RecordLinkageManager#
- class RecordLinkageManager#
RecordLinkageManager class for managing the Privacy-Preserving Record-Linkage (PPRL) protocol. See example for how to use this class in examples/python/notebooks/17_Entity_resolution.ipynb
- apply_secret_key_to_records(self: pyhelayers.RecordLinkageManager, package_other: pyhelayers.RecordLinkagePackage) None #
Given a RecordLinkagePackage from the other participant in the protocol, multiplies each EC point by by the secret key of this RecordLinkageManager.
- Parameters:
package_other – the RecordLinkagePackage from the other participant
- encrypt_fields_for_equal_rule(self: pyhelayers.RecordLinkageManager) pyhelayers.RecordLinkagePackage #
Concatenates the content of the fields that the RL_RULE_EQUAL applies for, hash this value, transform it to an EC point and multiply it by the secret key of this RecordLinkageManager. returns a RecordLinkagePackage containing the encrypted data to be transferred to the other participant in the protocol.
- encrypt_fields_for_similar_rule(self: pyhelayers.RecordLinkageManager) pyhelayers.RecordLinkagePackage #
If the current rule contains fields with RL_RULE_EQUAL rule type, the following steps will be applied only for records with matches from the previous steps, otherwise they will be applied to all non-matched records. Generate shingles sets for each record, generate min-hash for these shingle sets, transform the hashes to EC points and multiply them by the secret key of this RecordLinkageManager. returns a RecordLinkagePackage containing the encrypted data to be transferred to the other participant in the protocol.

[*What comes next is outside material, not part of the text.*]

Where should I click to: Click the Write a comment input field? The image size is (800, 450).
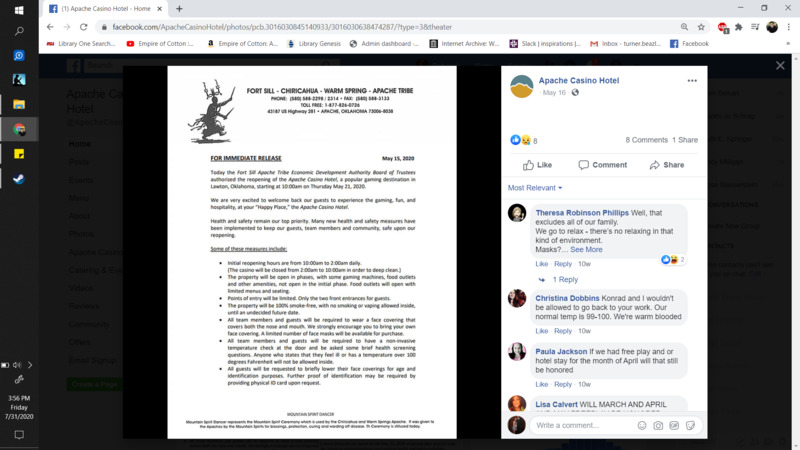point(582,426)
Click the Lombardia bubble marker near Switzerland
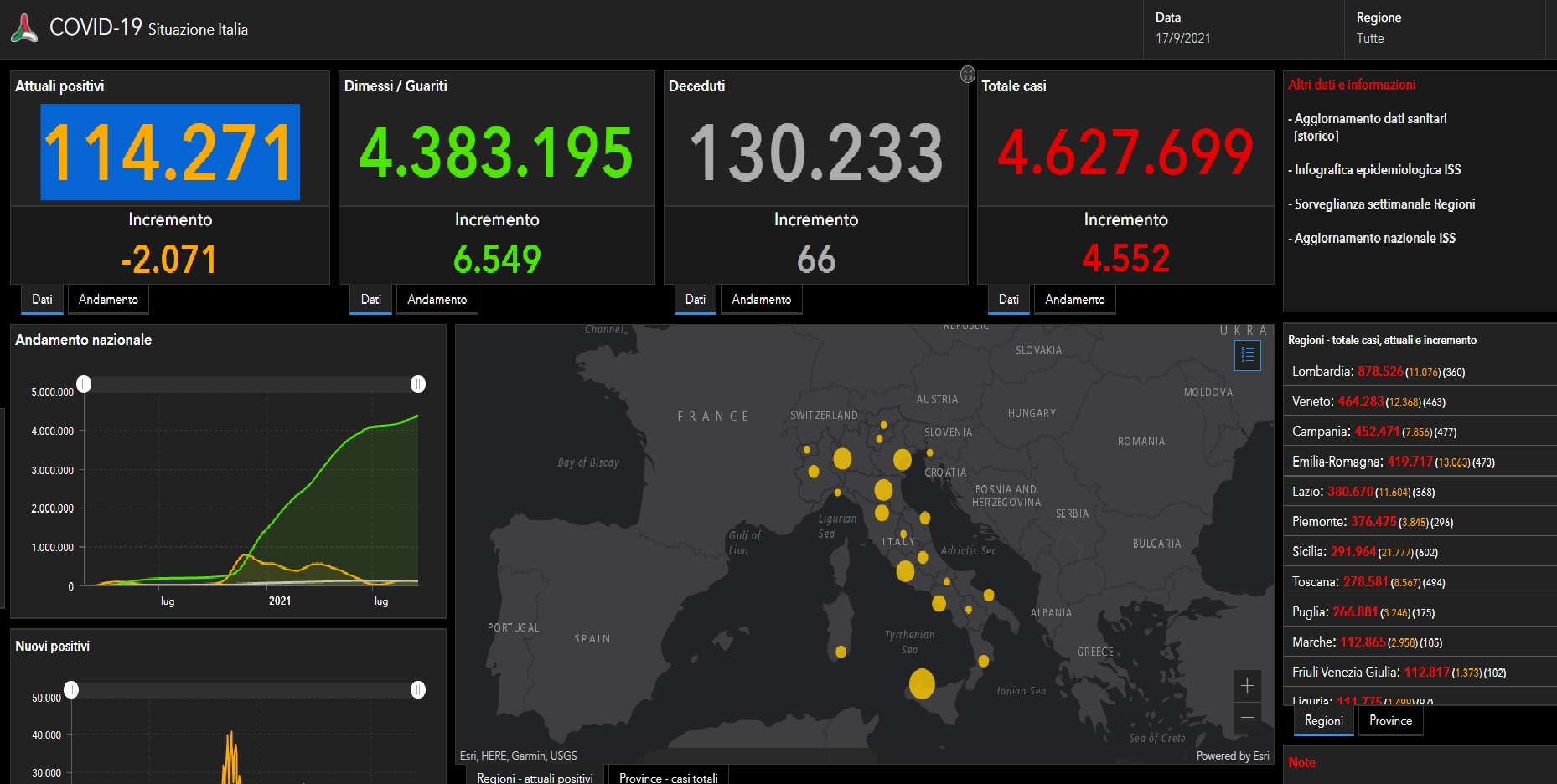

- get_next_expected_function_name(self: pyhelayers.RecordLinkageManager) str #
Get the next expected function to be called according to the current state of this RecordLinkageManager and by the protocol.
- get_num_matched_records(self: pyhelayers.RecordLinkageManager, report_blocked: bool = False) Tuple[int, int] #
Find matching pairs of records from both party’s tables. To be called after all the above steps of the protocol have already been carried out.
- Parameters:
report_blocked – indicates whether to include “blocked” records (records that had been matched with more than one record) in the report
- get_num_of_records(self: pyhelayers.RecordLinkageManager) int #
Get the number of processed records.
- init_records_from_file(self: pyhelayers.RecordLinkageManager, csv_path: str, num_of_samples_to_take: int) None #
Reads record from file and performs pre-processing and encryption
- Parameters:
csv_path – File path of csv file that contains the table records
num_of_samples_to_take – Number of records to read. The default is -1 implying all records will be read.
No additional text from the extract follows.